Last week the Nobel committee announced that this year’s prize in economics would be going to Dr. Edmund Phelps of Columbia. This is good news indeed for advocates of supply-side economics. Phelp’s principal academic achievement is his successful rebuttal of one of the central tenets of modern Keynesianism: the Phillips curve. Someone should alert the board of governors at the Federal Reserve of Phelps vindication, since the minutes released from the Fed’s most recent meeting still contain the same old Keynesian gobbledygook … Phelps has disproved the Phillips curve, at least as a long-run economic planning tool. He argues persuasively that labor markets determine the unemployment rate over the long run
Dr. Thoma replies:
it’s been quite a long-time since anyone seriously suggested a permanent tradeoff between inflation and unemployment, particularly since Phelps, Friedman, Lucas and others came up with came up with the expectations augmented short-run Phillips curve to rebut this idea. Thus, the commentary below strikes at a position – a permanent tradeoff between inflation and output – that no economist that I know of holds. It is the nature of the short-run Phillip’s curve that is at issue, how long the short-run tradeoff persists, the steepness of the tradeoff, whether hybrid versions of the Phillips curve are needed, etc., and contrary to what is stated in this commentary, the existence of a short-run Phillip’s curve is well-accepted. I do agree with the commentary’s suggestion that somebody doesn’t understand this literature, but I doubt very much that it is Bernanke, Mishkin, and others at the Fed that are the ones missing key pieces of this line of research … Saying that economists believe “growth causes inflation” mischaracterizes the issue. Nobody believes that growth is inflationary. Increases in productivity (i.e. growth in aggregate supply) puts downward pressure on prices. It is growth in demand relative to growth in supply that matters, and if demand growth outstrips supply growth, inflation will result.

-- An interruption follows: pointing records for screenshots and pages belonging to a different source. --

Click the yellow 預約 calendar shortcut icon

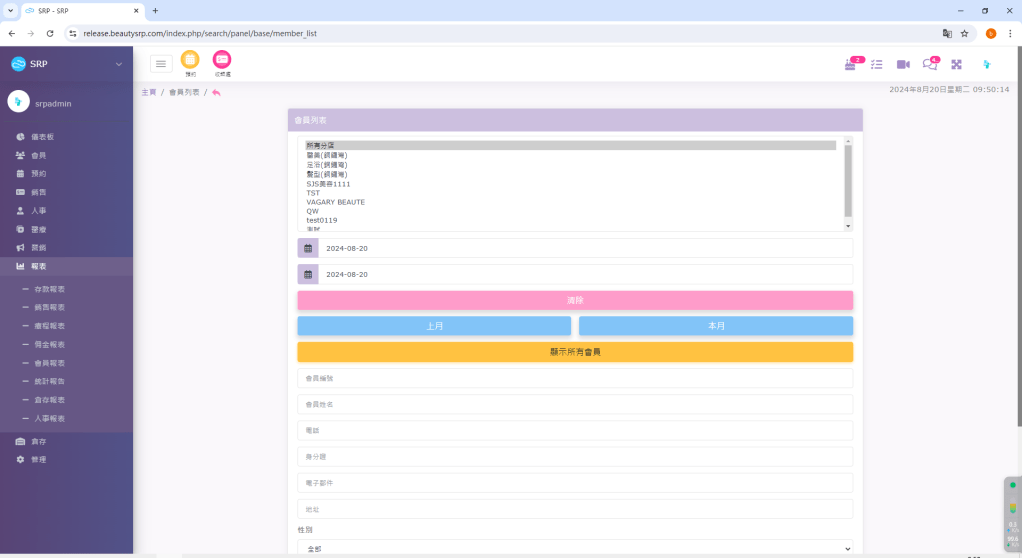[x=190, y=60]
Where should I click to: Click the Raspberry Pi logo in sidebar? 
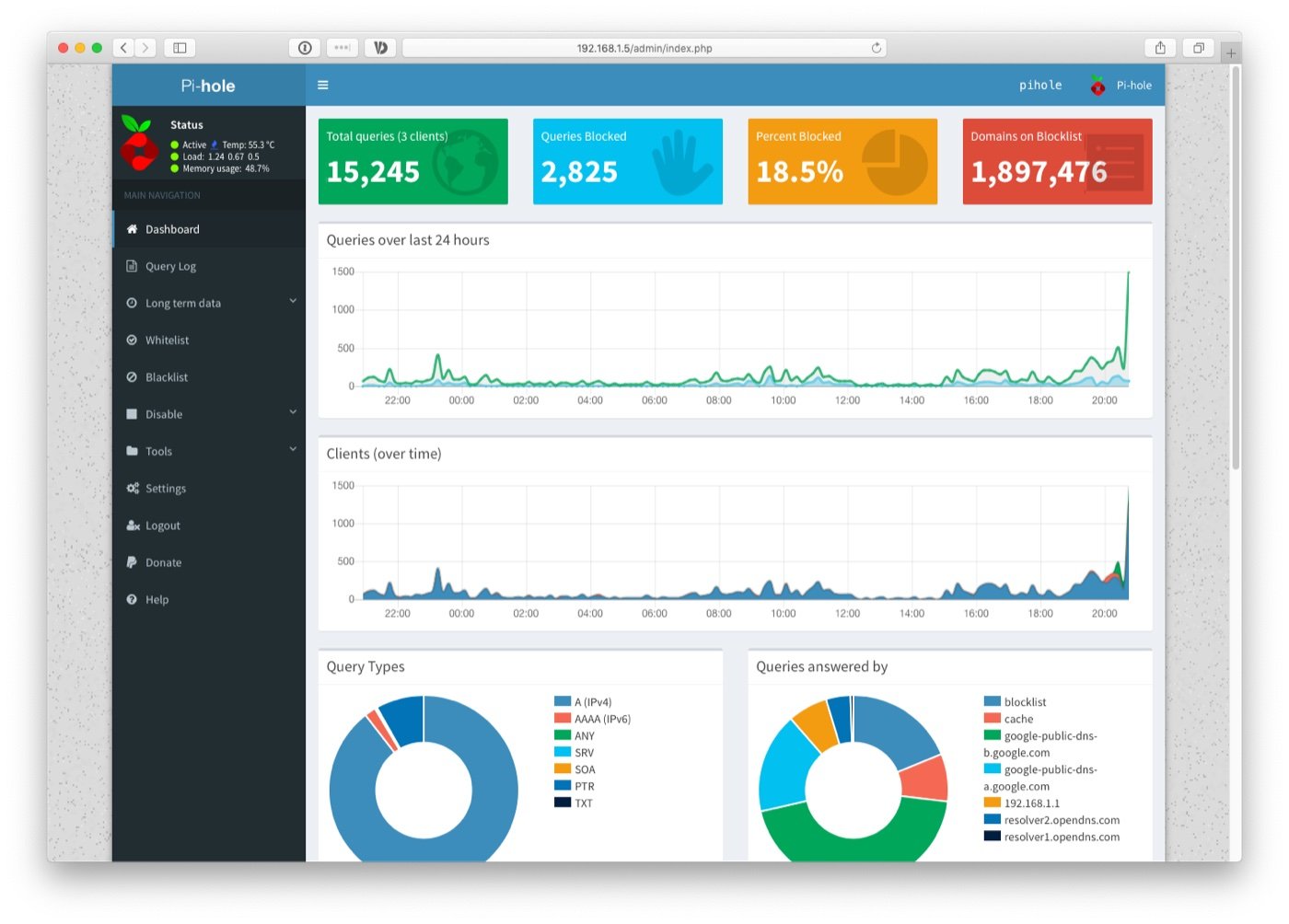(x=140, y=145)
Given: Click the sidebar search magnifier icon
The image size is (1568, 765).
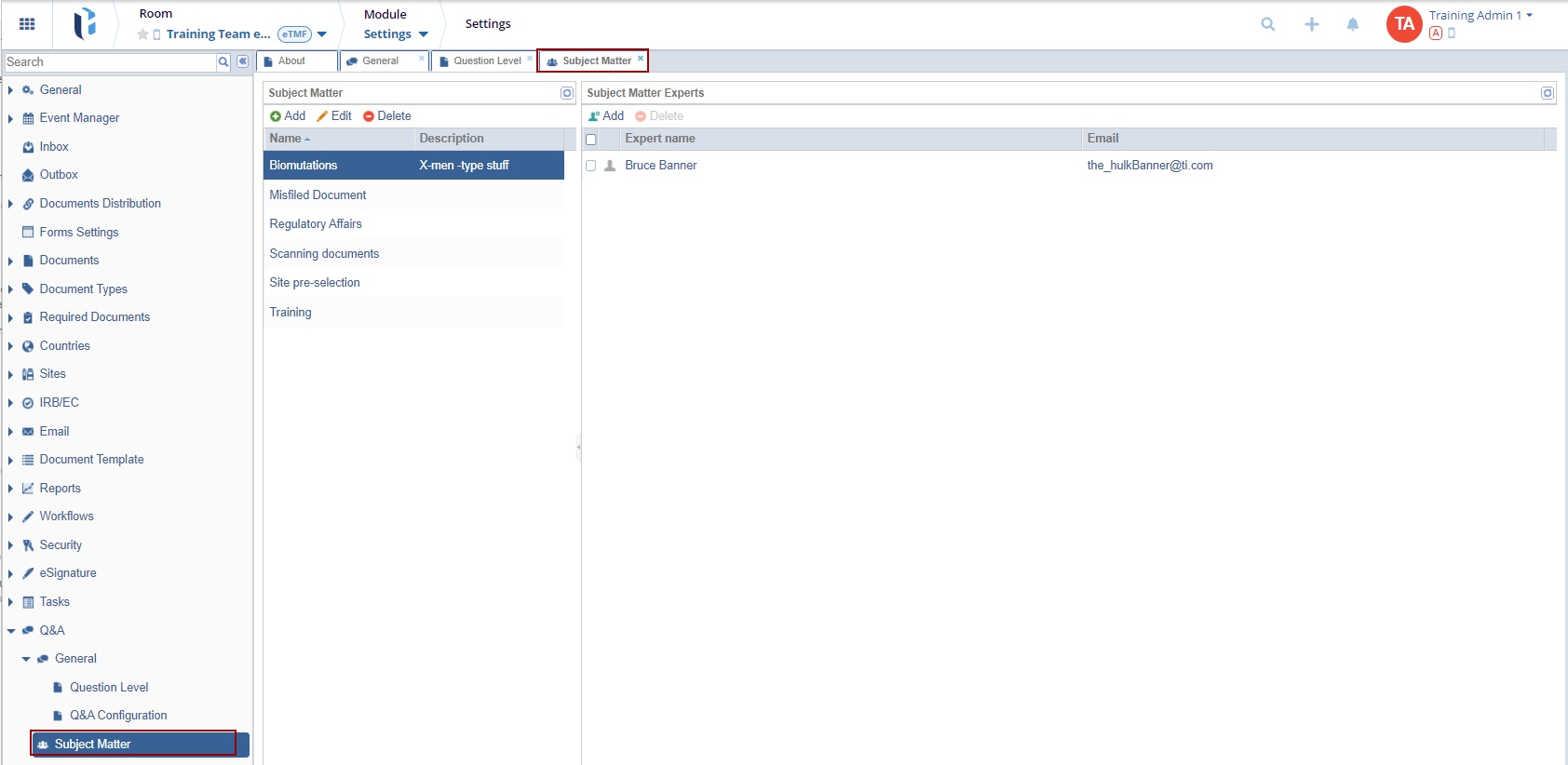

Actually, the problem with Bowyer’s idiocy can be seen if one compares his graph to that provided by KNZN a couple of months ago:
For practical purposes, the Phillips curve – the version that is used to guide forecasts and generate policy prescriptions today – is not a relationship between unemployment and the level of inflation; it is a relationship between unemployment and the change in the inflation rate.
So Bowyer is looking at the first derivative of prices with respect to time when he should be looking at the second derivative. Then again – I suspect Jerry Bowyer has no clue what a second derivative is. He certainly has no clue as to what Dr. Phelps and other economist have been discussing for the past forty years.